►
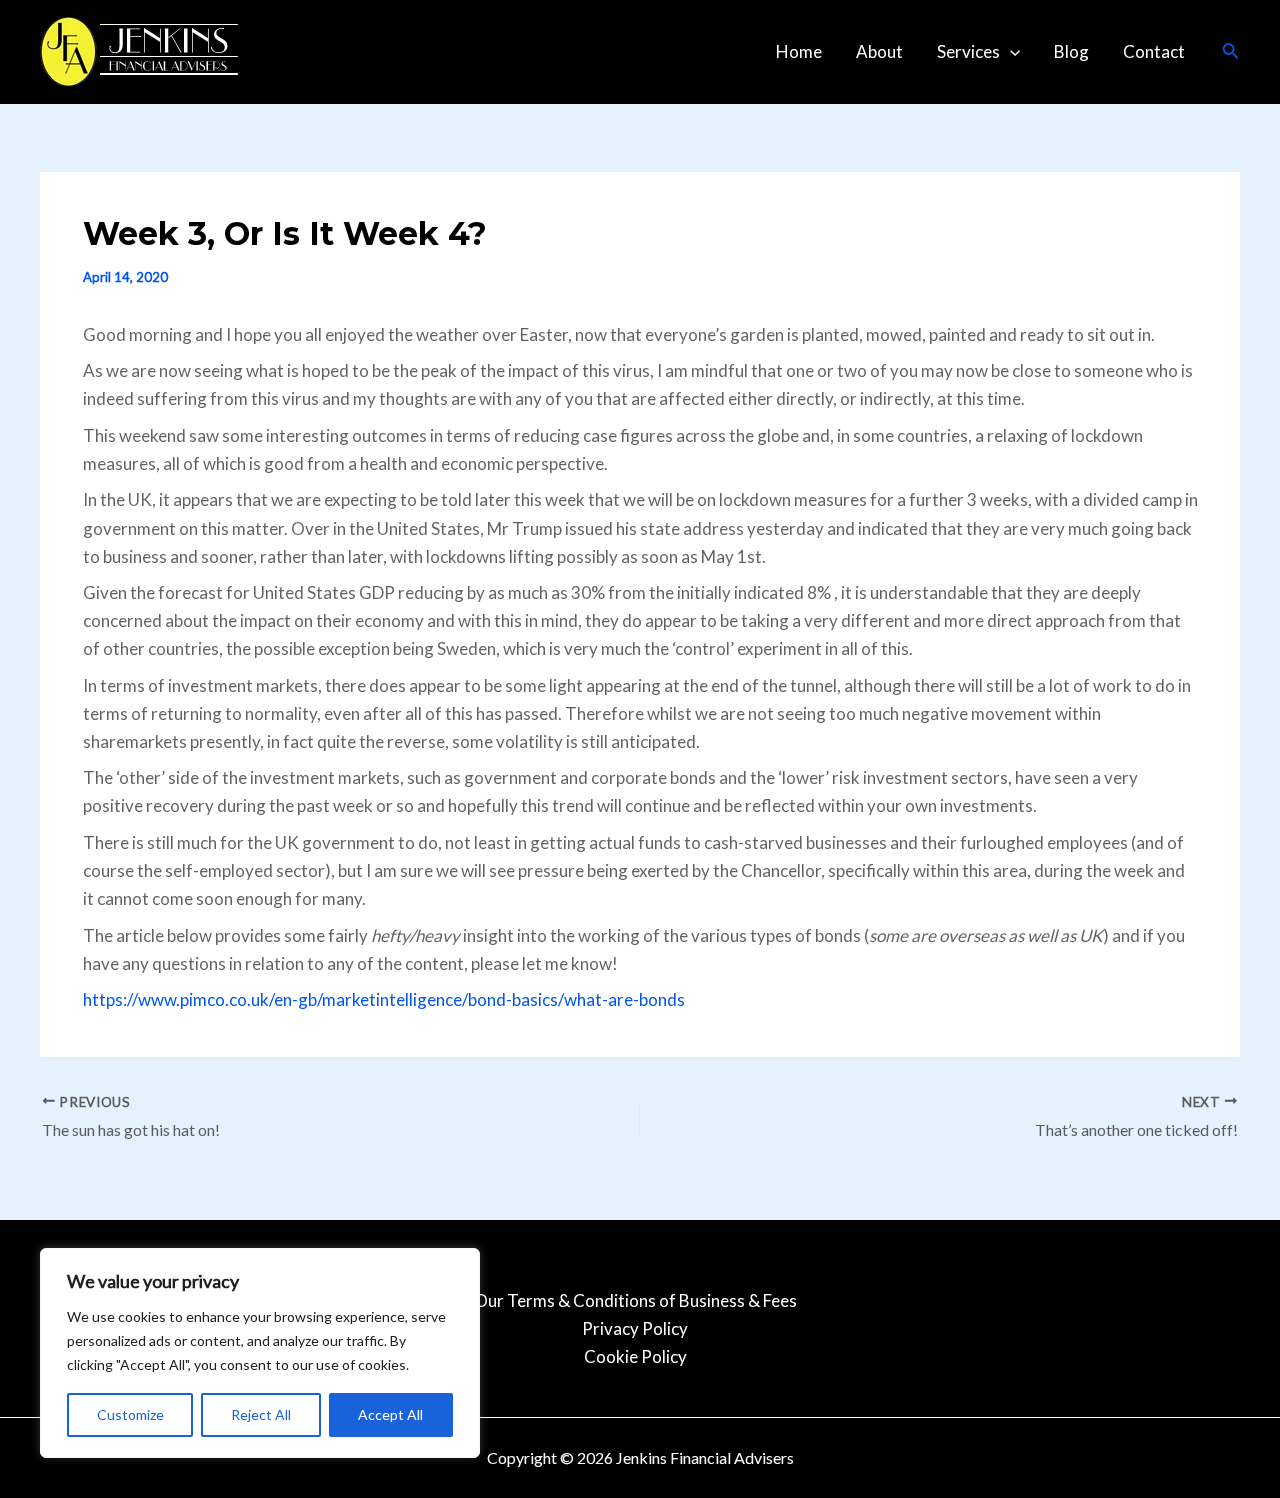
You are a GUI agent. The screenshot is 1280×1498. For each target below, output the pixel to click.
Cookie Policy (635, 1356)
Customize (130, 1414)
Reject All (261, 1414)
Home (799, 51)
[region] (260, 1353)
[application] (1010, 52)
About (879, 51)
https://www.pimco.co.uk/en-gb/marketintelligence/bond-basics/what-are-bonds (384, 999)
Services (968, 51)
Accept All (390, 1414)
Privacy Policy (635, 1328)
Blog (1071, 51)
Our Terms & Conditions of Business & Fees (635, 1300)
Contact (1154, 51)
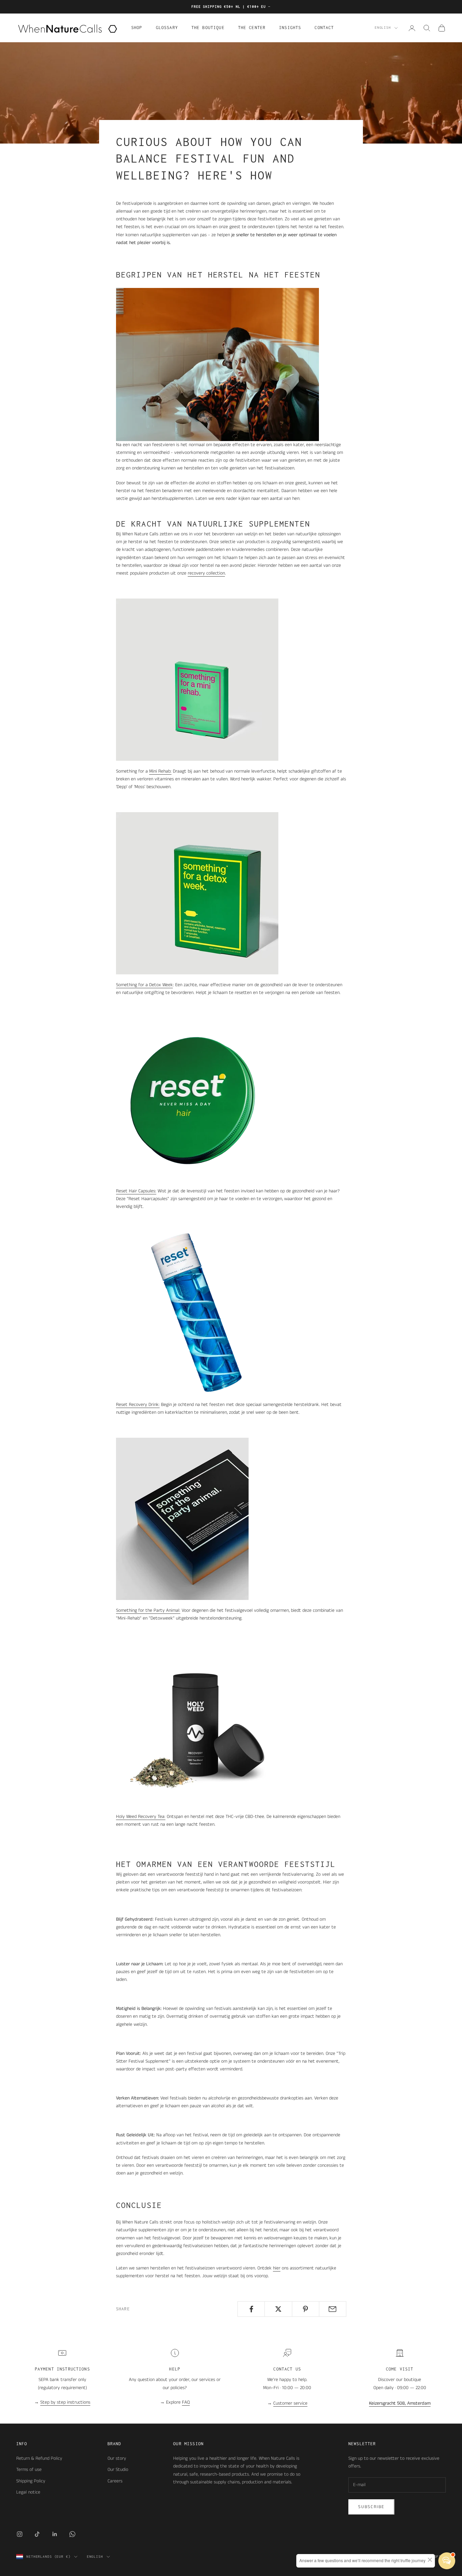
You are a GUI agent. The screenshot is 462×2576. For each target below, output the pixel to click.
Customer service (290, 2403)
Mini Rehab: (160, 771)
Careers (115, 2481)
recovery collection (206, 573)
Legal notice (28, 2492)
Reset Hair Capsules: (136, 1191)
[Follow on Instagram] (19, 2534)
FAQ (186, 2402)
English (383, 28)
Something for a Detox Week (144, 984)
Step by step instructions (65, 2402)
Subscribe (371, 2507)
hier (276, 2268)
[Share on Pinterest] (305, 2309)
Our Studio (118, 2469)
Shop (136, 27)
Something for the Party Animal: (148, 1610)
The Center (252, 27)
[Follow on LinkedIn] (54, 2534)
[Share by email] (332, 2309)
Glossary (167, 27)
◄
● **What this task involves**:
Find "You are a GUI agent. The screenshot is 462×2576." in the entries above and copy that whole line exactly, then each line after it through the line that contains "Step by step instructions (65, 2402)".

● **Finished task**:
You are a GUI agent. The screenshot is 462×2576. For each target below, output the pixel to click.
Customer service (290, 2403)
Mini Rehab: (160, 771)
Careers (115, 2481)
recovery collection (206, 573)
Legal notice (28, 2492)
Reset Hair Capsules: (136, 1191)
[Follow on Instagram] (19, 2534)
FAQ (186, 2402)
English (383, 28)
Something for a Detox Week (144, 984)
Step by step instructions (65, 2402)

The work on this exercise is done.